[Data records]

····················

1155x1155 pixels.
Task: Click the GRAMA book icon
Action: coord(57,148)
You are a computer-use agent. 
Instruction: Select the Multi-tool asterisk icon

····················

§ **Exercise goal**
Set down, please, the lines from the line holding "You are a computer-use agent." through the final line of the data, exactly and with nothing added.

§ **Result below**
You are a computer-use agent. 
Instruction: Select the Multi-tool asterisk icon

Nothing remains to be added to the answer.